Since glottal activity is thus central to speech, it is also important to understand how it works. What makes a “good” voice? If there is a disruption to the vocal folds, how does that affect the voice? These are often medical questions, but they have a large social and societal impact. If you loose your voice, you can easily become isolated since you loose an important mode of communication. If you are in a voice profession such as teaching, sales, singing or acting, also your ability to work relies on your voice such that any disturbance in the voice impedes your ability to work. Studying the glottis is thus paramount.

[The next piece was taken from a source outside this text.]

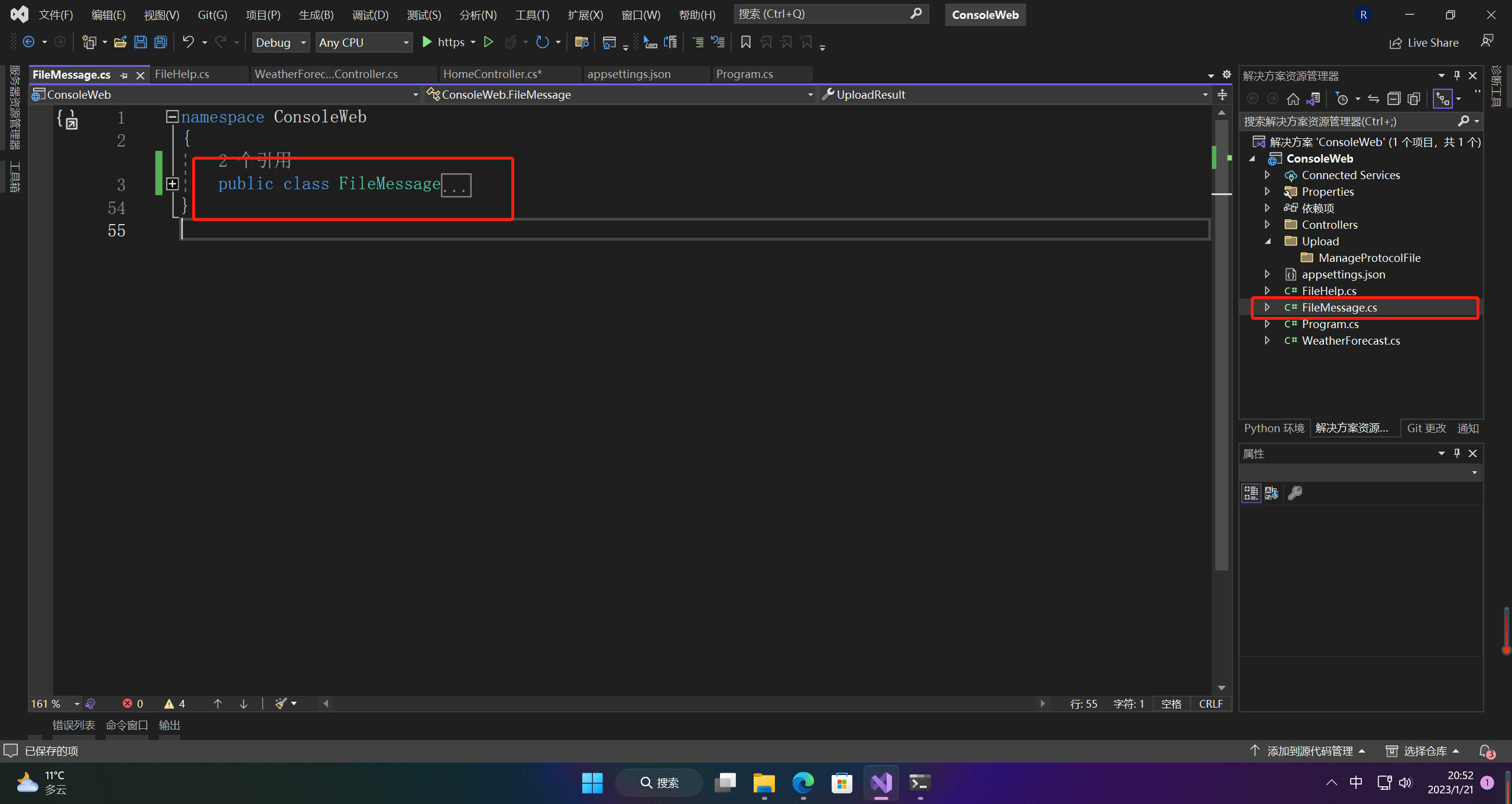Expand the collapsed FileMessage class

(172, 184)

The vocal folds are located in the neck, covered and surrounded by a cartilage. Accessing them is therefore difficult. Putting a camera in the throat is uncomfortable to say the least and even when it is possible, it impedes normal speech, giving measurements a bias of unknown size. Moreover, since the vocal folds oscillate with a fundamental frequency that can go up to 400 Hz, we need a camera whose frame rate is at least 4000 Hz to get 10 frames per period. In other words, we would need a high-speed camera. While such cameras are today readily available, they need a lot of light, which generates a lot of heat, which is not compatible within the sensitive tissues inside the throat. Imaging with other methods, X-rays or magnetic resonance imaging, generally have a slower frame rate and some imaging like X-rays also generate harmful radiation (esp. at high frame rates).

The cartilage surrounding the vocal folds also prevents ultrasound measurements. The only usable direct measurement is electroglottography (EGG), which measures the impedance through the neck using electrodes. It measures conductivity, which is highly dependent on the contact area of the vocal folds, thus giving information about the position of the vocal folds. However, this information is usually one-dimensional which limits the usability of such measurements. It also sensitive to and requires careful placement of electrodes.

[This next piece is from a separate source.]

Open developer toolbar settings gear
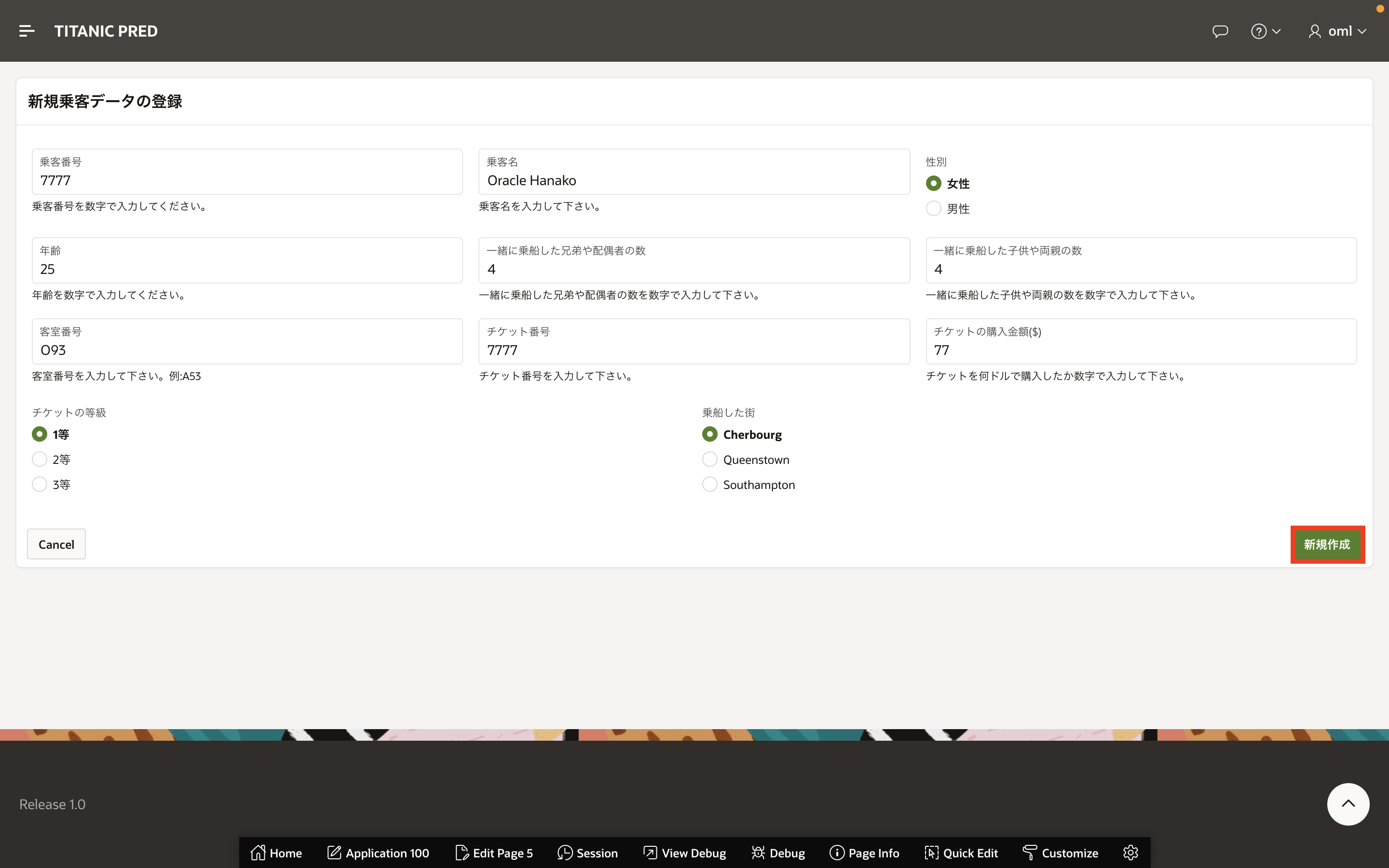Viewport: 1389px width, 868px height. [x=1130, y=853]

What remains is the acoustic signal. With a microphone, we can record the sound emitted from the mouth, and try to deduce the movements of the vocal folds from the sound. It is minimally invasive, because we do not need to insert any sensors inside or onto the the body. Airflow through the glottis is closely related to the movements of the vocal folds; when the vocal folds are open air can flow and when they are closed, airflow is stopped. Airflow in turn is related to the acoustic signal; sound is a variation in air pressure such that the gradient of airflow approximately translates to the corresponding sound.

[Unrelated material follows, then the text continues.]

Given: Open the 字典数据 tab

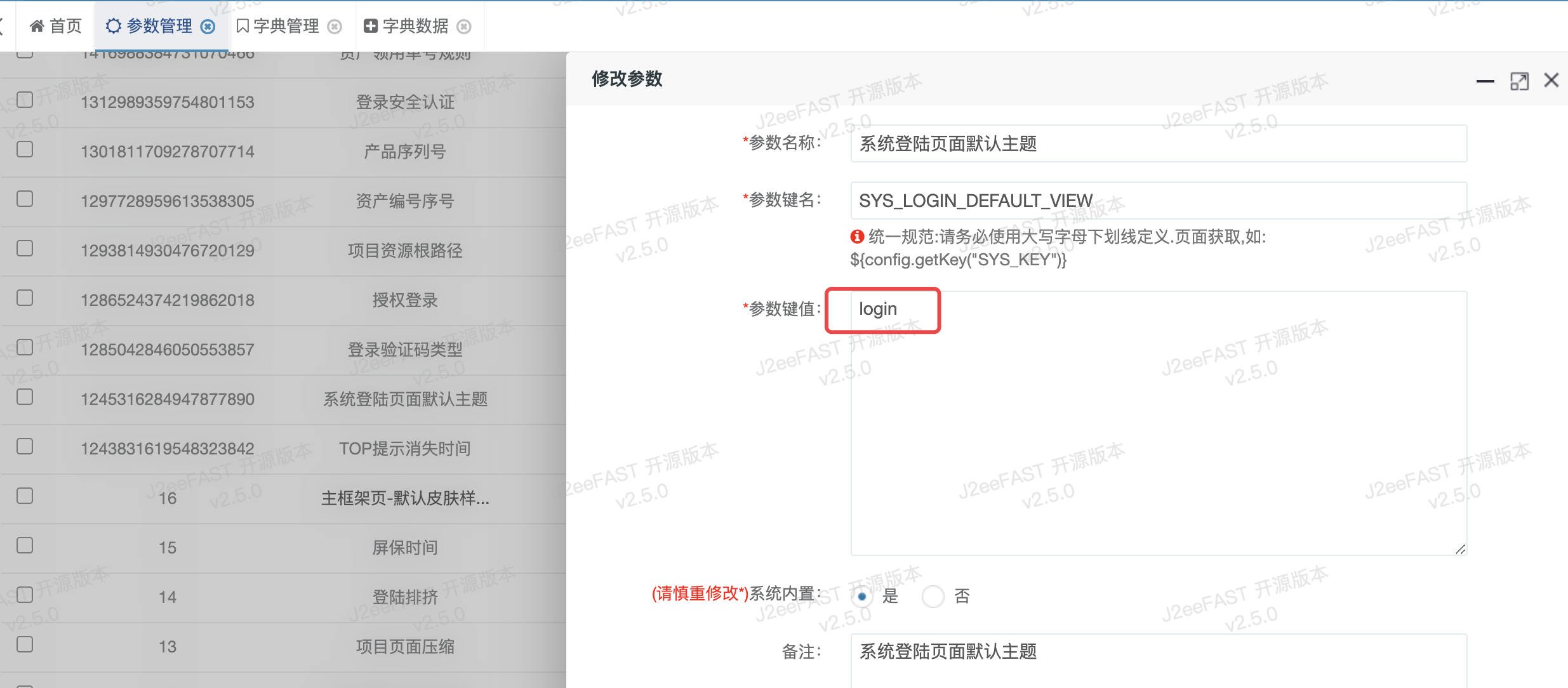Looking at the screenshot, I should point(415,27).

When sound is generated in the vocal folds, it is however acoustically shaped by the vocal tract (for details, again, see Speech production and acoustic properties); some frequencies are emphasised and others attenuated. To analyse glottal activity, we therefore need to cancel the acoustic effect of the vocal tract. Recall that the effect of the vocal tract can be efficiently modelled by a linear predictive filter. We can thus estimate a filter corresponding to the effect of the vocal tract, and then invert the effect of that filter. This process is known as inverse filtering. Signal Model#

In glottal inverse filtering, we follow the source-filter paradigm for speech source modelling, where the acoustic speech signal is modelled as an excitation signal filtered by the vocal tract. The assumption is that these two components are independent. By assuming that we know the effect of the vocal tract, we can therefore remove its effect by inverting its effect. If we further model the vocal tract as a tube-model, its effect corresponds to IIR filtering, such that the inverse process is FIR filtering.

The main difficulty in of glottal inverse filtering is estimation of the filter corresponding to the effect of the vocal tract. The task resembles classical linear predictive modelling, where the parameters of an IIR filter are uniquely estimated from the autocorrelation of the signal. Covertly, this however assumes that the excitation is uncorrelated white noise. However, in voiced speech, the excitation is the glottal excitation, which resembles a half-wave rectified sinusoid. That is, it is a fairly smooth curve with a characteristic comb-structure in the spectrum, as well as a distinct tilt with more energy at low frequencies. Though we know a lot about the glottal excitation, it is hard to model. If we would have the glottal excitation, then the vocal tract would be easy to estimate and vice versa - a typical chicken-and-egg problem.

One of the most popular methods for glottal inverse filtering is iterative adaptive inverse filtering (IAIF), where both the glottal excitation and the vocal tract are modelled with linear predictive filtering, and both filters are estimated in an alternating iteration. Many improvements based on more advanced signal models as well as machine learning have been proposed, but the question is far from solved. A central problem in evaluation such methods is the ground truth. We can estimate curves which look like glottal excitations, but we would need to know the actual movements of the vocal folds to verify the accuracy of the obtained curves. Since we do not have a satisfactory direct method for observing glottal activity, which would not bias results, we cannot verify our models.